A task-level tests/ directory (at the task root) is uploaded to /tests first, then the step's own tests/ is layered on top (same-name files win). Put shared helpers (common checks.py functions with shared=True, fixture files, a fallback test.sh) at the task level, and step-specific criteria under each step.

Multi-reward subdirectories still work within a step: steps/foo/tests/ can contain correctness/, structure/, quality/ — each produces a separate reward key for that step, and multi_step_reward_strategy = "mean" averages each key across steps.

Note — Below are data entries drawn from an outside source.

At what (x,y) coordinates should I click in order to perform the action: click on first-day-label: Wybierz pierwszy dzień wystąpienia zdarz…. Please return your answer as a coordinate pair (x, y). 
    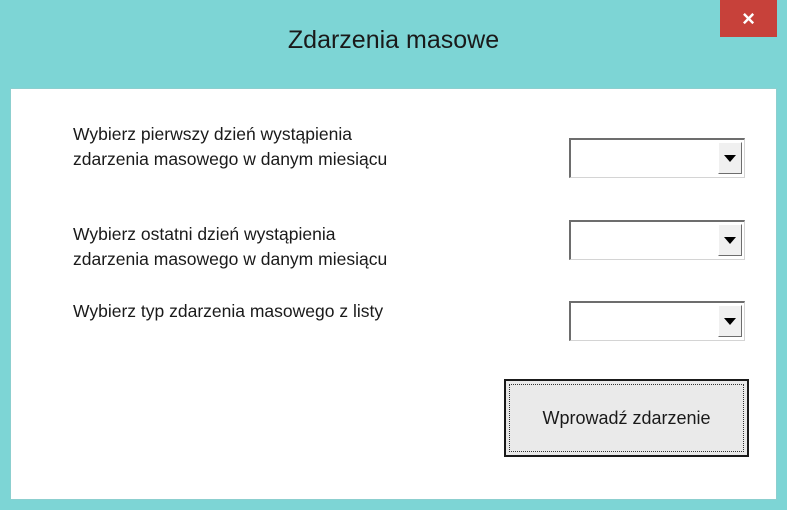
    Looking at the image, I should click on (230, 147).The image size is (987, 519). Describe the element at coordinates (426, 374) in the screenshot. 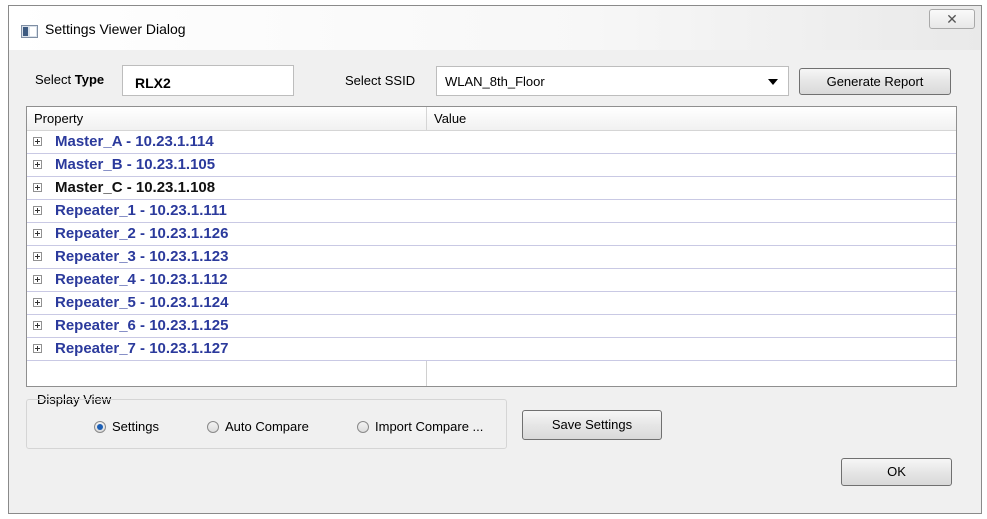

I see `column-guide-line` at that location. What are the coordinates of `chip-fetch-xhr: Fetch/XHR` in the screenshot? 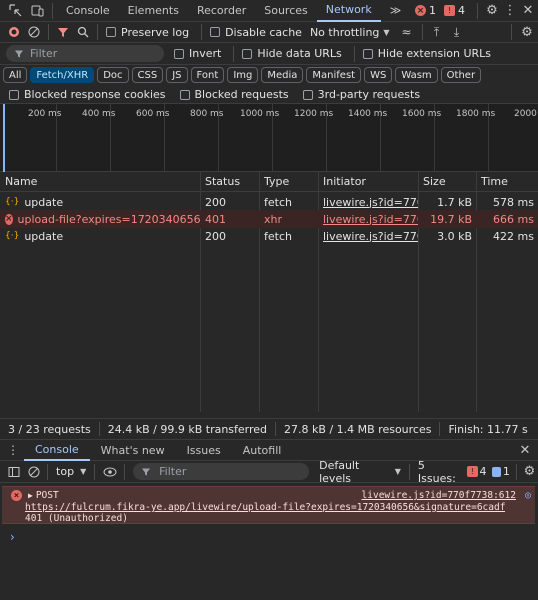 It's located at (62, 75).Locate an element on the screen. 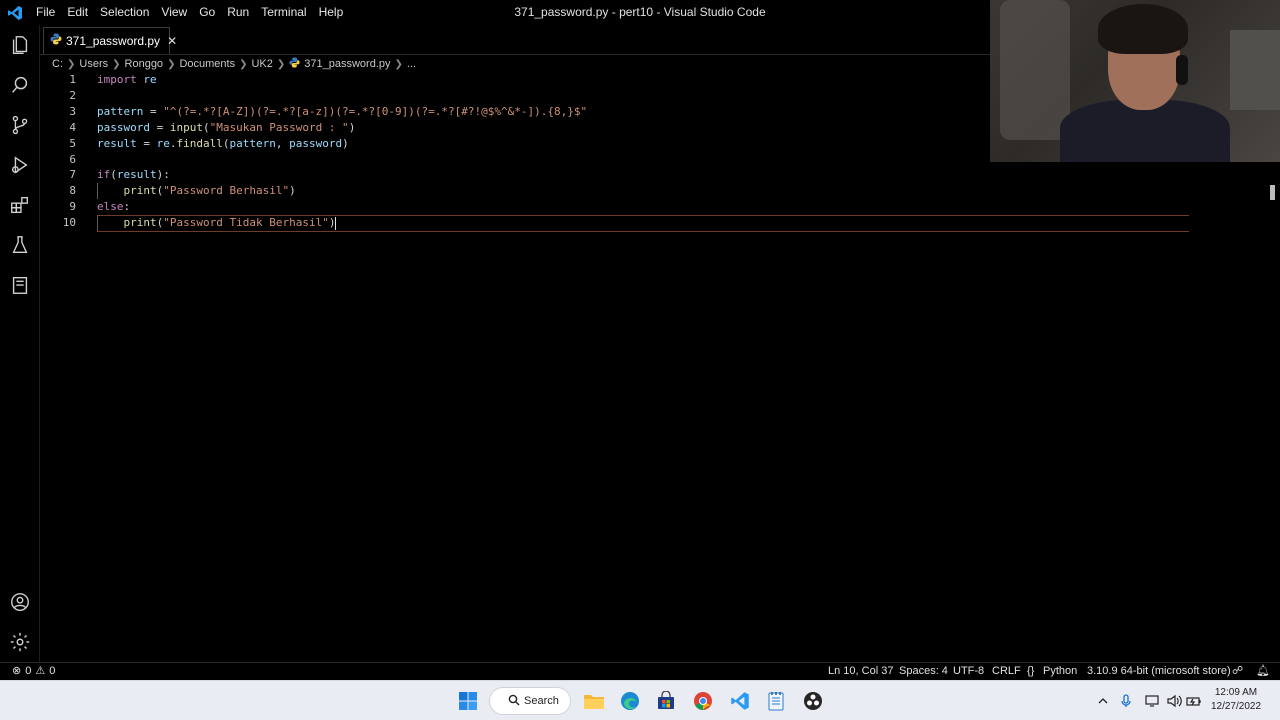 The image size is (1280, 720). braces-icon: {} is located at coordinates (1031, 671). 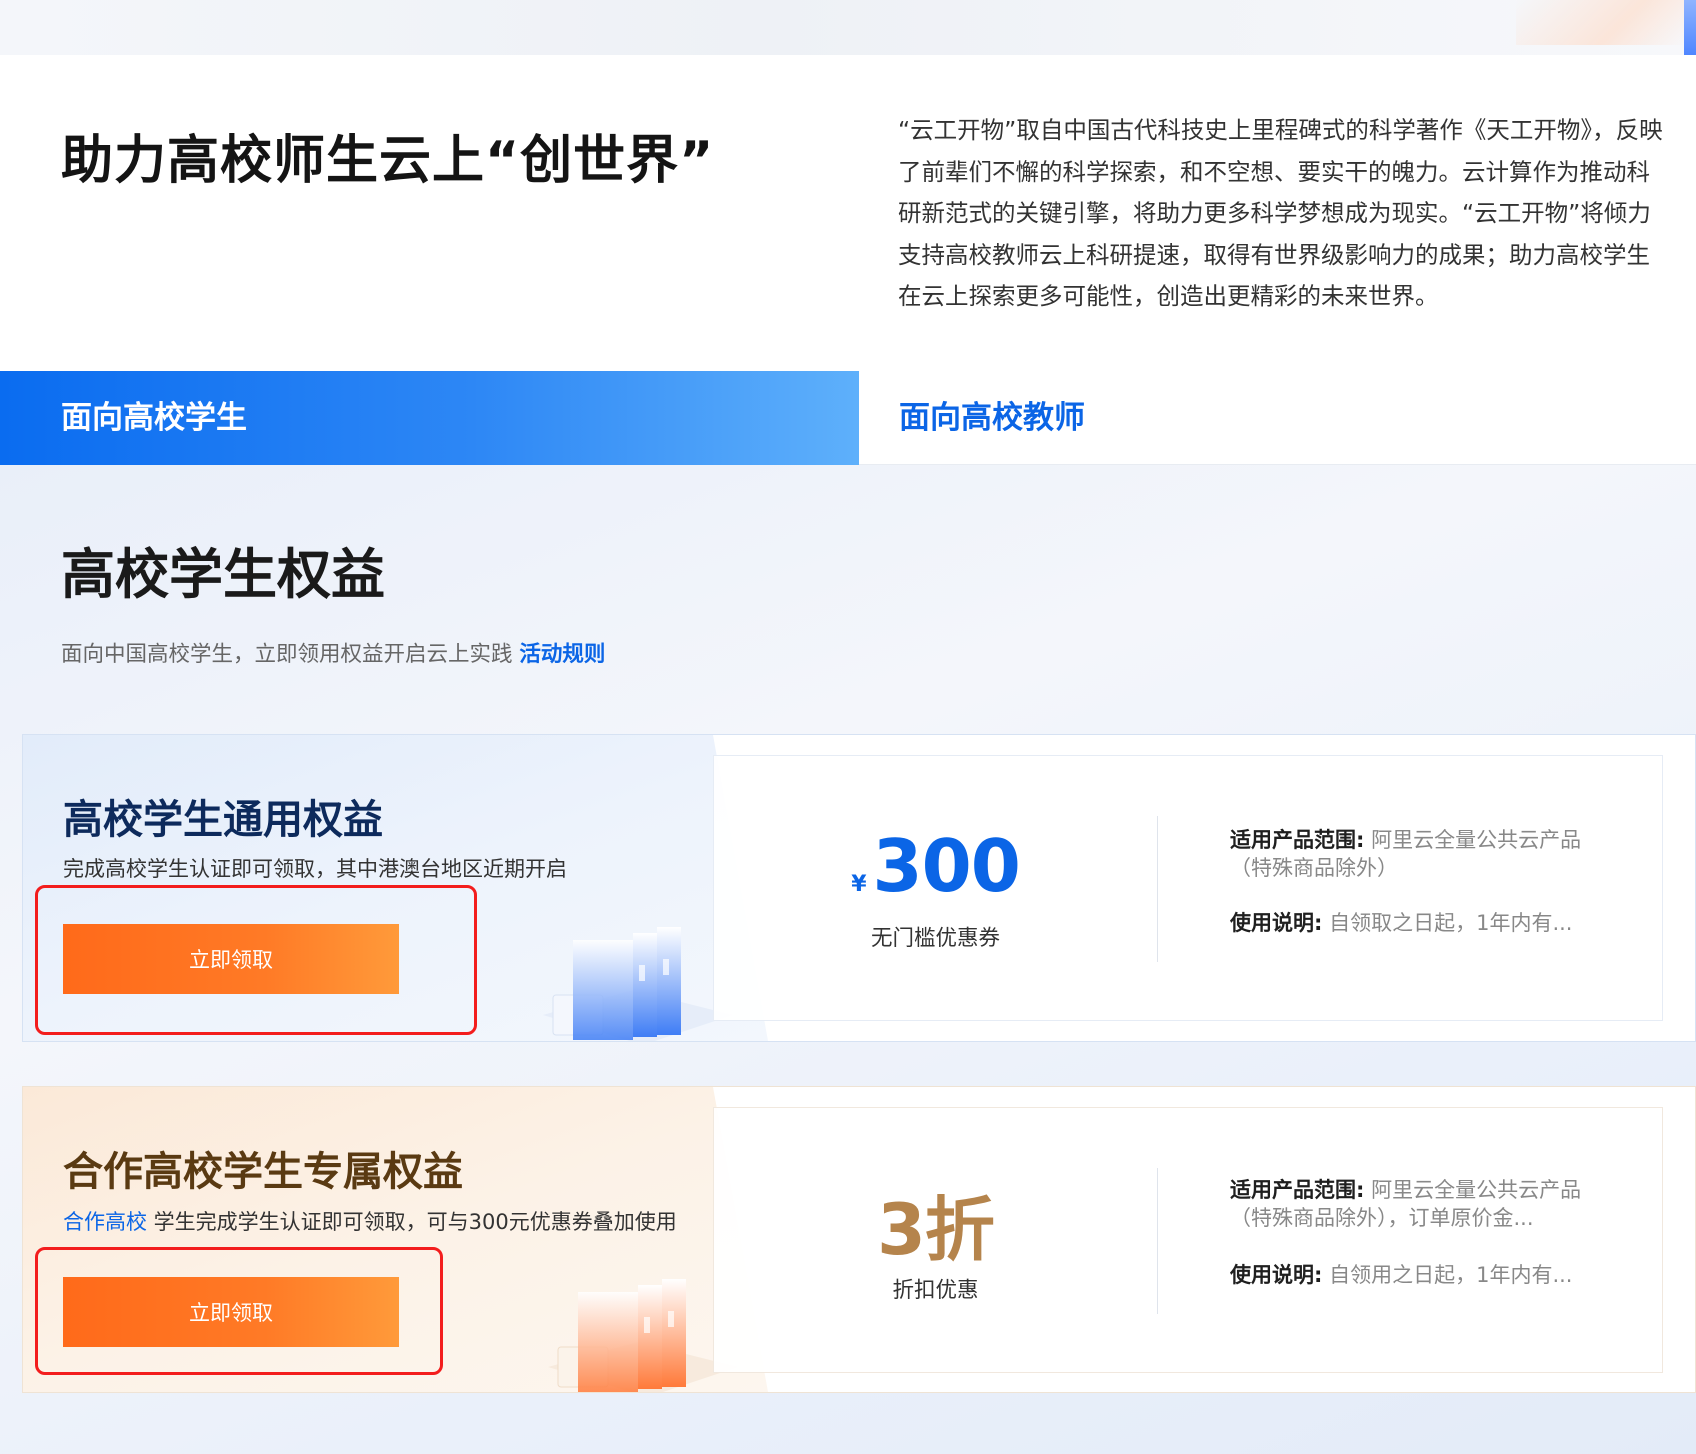 What do you see at coordinates (223, 820) in the screenshot?
I see `card-title: 高校学生通用权益` at bounding box center [223, 820].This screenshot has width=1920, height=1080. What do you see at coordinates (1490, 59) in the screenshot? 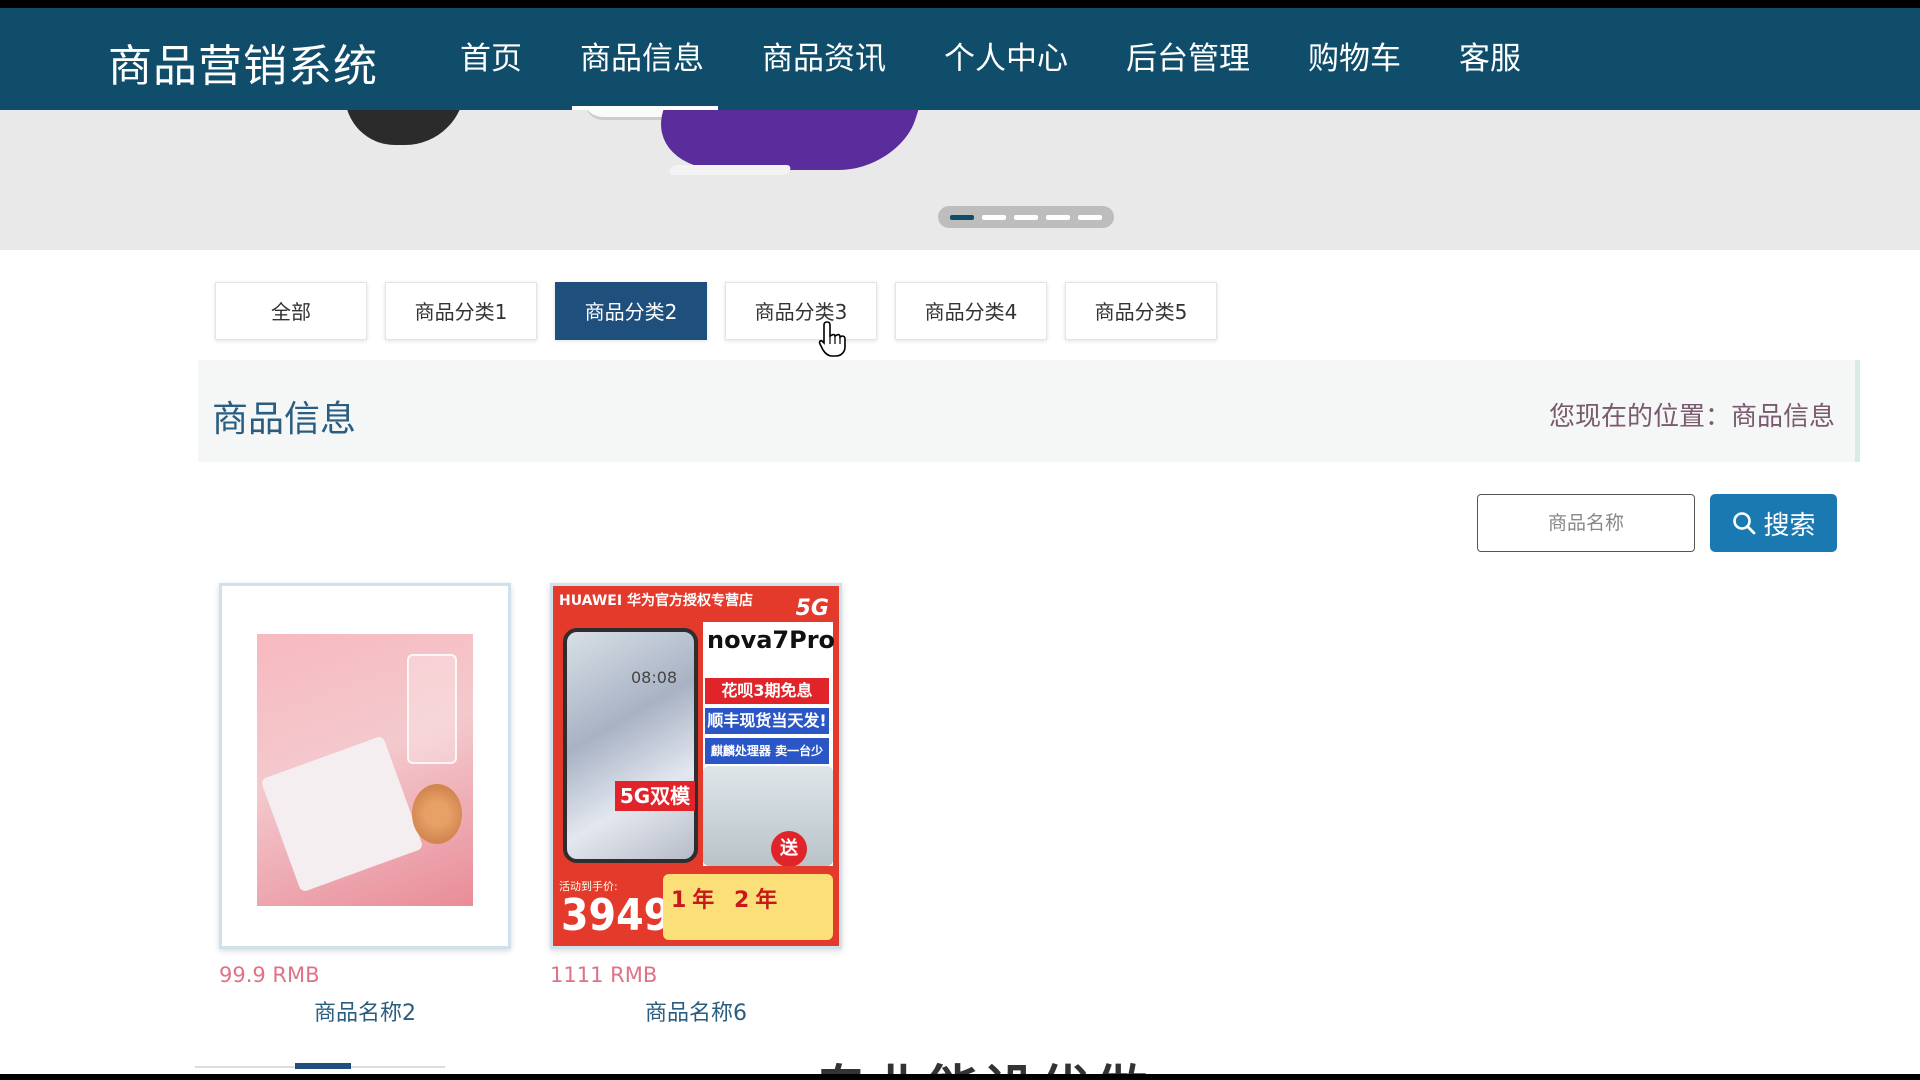
I see `nav-customer-service: 客服` at bounding box center [1490, 59].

Use "final" when the last step is an end-to-end check whose rewards already represent the full task.

When to reach for what

Use built-ins for file existence, string matches, command output, JSON/CSV checks, HTTP probes.
Use @criterion when logic is task-specific but still programmatic.
Use LLM judges for subjective quality dimensions (readability, correctness of prose).
Use agent judges when the rubric requires exploring the filesystem or running code (e.g. "does the test suite actually pass?").
Use subdirectories when you want separate scores (correctness vs structure vs quality) rather than one blended number.
Use isolated=True for any criterion that runs mutating commands, so it doesn't corrupt the workspace for other criteria.

Working example

See examples/tasks/reward-kit-example/ in the Harbor repo.